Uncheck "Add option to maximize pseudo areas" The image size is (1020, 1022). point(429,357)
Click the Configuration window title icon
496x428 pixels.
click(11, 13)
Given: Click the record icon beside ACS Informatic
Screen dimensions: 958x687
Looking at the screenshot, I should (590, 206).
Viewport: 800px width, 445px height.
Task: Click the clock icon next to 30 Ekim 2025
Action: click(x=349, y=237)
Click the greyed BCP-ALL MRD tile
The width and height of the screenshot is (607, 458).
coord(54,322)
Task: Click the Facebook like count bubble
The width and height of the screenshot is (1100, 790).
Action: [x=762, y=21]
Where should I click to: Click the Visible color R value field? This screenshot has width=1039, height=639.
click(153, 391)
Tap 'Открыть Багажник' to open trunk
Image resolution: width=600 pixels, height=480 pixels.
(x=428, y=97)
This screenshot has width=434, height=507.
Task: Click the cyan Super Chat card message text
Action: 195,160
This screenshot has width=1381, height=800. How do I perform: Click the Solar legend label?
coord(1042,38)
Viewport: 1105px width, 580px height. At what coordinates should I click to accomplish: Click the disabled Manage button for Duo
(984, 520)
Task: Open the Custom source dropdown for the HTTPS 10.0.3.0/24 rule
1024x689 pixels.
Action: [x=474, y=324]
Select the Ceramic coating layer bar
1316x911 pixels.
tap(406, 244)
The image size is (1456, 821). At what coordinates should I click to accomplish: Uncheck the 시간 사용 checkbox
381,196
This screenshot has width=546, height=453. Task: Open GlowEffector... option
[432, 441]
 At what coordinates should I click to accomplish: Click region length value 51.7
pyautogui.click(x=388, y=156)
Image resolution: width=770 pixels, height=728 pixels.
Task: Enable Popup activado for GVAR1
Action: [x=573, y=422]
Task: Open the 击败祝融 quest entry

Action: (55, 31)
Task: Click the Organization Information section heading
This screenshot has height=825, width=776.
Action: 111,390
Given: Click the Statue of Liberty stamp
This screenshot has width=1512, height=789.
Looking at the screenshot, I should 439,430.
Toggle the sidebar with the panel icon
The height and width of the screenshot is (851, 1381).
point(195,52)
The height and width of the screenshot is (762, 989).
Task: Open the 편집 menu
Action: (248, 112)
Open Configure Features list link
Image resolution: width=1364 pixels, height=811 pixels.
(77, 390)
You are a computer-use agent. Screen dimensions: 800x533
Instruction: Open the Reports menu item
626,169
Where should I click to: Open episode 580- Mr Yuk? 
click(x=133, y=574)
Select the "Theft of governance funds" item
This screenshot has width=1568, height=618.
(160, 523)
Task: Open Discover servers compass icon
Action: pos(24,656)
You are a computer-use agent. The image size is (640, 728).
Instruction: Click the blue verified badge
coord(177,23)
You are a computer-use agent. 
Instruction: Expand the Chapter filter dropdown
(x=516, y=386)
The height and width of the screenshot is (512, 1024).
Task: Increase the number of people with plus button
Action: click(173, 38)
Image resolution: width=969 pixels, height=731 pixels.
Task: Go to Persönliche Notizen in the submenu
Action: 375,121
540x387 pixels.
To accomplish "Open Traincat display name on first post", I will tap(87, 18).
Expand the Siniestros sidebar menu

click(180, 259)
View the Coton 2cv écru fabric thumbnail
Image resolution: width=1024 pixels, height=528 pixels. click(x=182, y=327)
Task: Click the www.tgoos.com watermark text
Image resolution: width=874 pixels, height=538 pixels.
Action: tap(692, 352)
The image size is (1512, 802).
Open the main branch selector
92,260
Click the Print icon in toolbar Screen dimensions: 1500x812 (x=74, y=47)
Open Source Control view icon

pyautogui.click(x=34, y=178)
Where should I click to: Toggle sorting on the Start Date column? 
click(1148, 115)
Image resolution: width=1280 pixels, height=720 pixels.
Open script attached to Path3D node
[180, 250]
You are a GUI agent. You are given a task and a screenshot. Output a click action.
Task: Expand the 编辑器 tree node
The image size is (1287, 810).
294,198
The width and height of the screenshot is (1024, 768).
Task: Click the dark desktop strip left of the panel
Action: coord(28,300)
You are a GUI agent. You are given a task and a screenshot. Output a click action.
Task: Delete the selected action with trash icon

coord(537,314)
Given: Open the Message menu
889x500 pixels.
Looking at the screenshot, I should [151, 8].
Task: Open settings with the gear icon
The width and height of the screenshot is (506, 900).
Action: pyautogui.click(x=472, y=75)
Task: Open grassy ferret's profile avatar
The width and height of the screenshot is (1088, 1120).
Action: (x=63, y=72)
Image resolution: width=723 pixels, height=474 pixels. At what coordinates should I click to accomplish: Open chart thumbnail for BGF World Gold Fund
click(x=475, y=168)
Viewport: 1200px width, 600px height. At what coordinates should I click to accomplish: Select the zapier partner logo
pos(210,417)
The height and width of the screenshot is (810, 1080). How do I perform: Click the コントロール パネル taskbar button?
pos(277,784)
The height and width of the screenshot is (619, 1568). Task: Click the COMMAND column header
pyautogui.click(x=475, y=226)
◇ ◇ ◇
Look through the data and gather every line with the string "computer" in it.

__Answer section__.
You are a computer-use agent. Screen dimensions: 800x533
You are a computer-use agent. The image size is (640, 728).
You are a computer-use agent. 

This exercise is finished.